##### Supplied material #####

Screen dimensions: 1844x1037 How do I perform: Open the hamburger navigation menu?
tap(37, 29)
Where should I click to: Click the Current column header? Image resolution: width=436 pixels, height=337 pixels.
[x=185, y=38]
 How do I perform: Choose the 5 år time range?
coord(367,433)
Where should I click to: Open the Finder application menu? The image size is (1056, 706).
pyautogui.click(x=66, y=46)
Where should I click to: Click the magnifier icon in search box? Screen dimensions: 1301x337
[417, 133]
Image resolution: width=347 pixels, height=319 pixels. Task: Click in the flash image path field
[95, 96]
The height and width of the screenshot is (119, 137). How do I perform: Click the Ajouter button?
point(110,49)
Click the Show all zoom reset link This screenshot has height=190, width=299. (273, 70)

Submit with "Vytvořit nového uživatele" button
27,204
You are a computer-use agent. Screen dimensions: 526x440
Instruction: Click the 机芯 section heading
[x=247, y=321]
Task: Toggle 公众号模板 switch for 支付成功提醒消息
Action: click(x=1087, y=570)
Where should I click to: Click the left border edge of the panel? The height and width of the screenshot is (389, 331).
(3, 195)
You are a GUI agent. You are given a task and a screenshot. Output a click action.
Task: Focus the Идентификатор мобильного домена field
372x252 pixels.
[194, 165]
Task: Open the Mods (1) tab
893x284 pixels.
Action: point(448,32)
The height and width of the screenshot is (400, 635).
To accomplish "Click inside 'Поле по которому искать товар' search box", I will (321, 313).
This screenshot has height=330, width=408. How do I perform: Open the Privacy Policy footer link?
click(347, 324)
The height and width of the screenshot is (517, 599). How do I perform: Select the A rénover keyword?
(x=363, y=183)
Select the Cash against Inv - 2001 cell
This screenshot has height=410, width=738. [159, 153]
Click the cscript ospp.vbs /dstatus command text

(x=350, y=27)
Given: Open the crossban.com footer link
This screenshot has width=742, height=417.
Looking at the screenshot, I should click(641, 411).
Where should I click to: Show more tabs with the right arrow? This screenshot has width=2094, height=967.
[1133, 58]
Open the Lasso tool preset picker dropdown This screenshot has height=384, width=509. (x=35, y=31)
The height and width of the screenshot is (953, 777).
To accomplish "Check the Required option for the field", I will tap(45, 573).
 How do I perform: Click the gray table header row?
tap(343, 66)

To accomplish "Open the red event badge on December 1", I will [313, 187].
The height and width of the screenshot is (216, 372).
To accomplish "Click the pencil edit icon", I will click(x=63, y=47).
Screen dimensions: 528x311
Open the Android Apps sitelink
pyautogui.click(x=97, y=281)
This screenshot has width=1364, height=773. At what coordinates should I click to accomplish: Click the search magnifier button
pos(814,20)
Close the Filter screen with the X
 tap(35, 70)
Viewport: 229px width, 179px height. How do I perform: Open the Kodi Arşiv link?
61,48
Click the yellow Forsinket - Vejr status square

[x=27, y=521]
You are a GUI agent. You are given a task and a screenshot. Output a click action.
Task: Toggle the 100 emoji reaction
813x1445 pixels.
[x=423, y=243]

#####

→ What the task asks
Find the lines above holding the word "will" and show them.

→ Exercise output
To accomplish "Click inside 'Поле по которому искать товар' search box", I will (321, 313).
To accomplish "Check the Required option for the field", I will tap(45, 573).
To accomplish "Open the red event badge on December 1", I will [313, 187].
To accomplish "Click the pencil edit icon", I will click(x=63, y=47).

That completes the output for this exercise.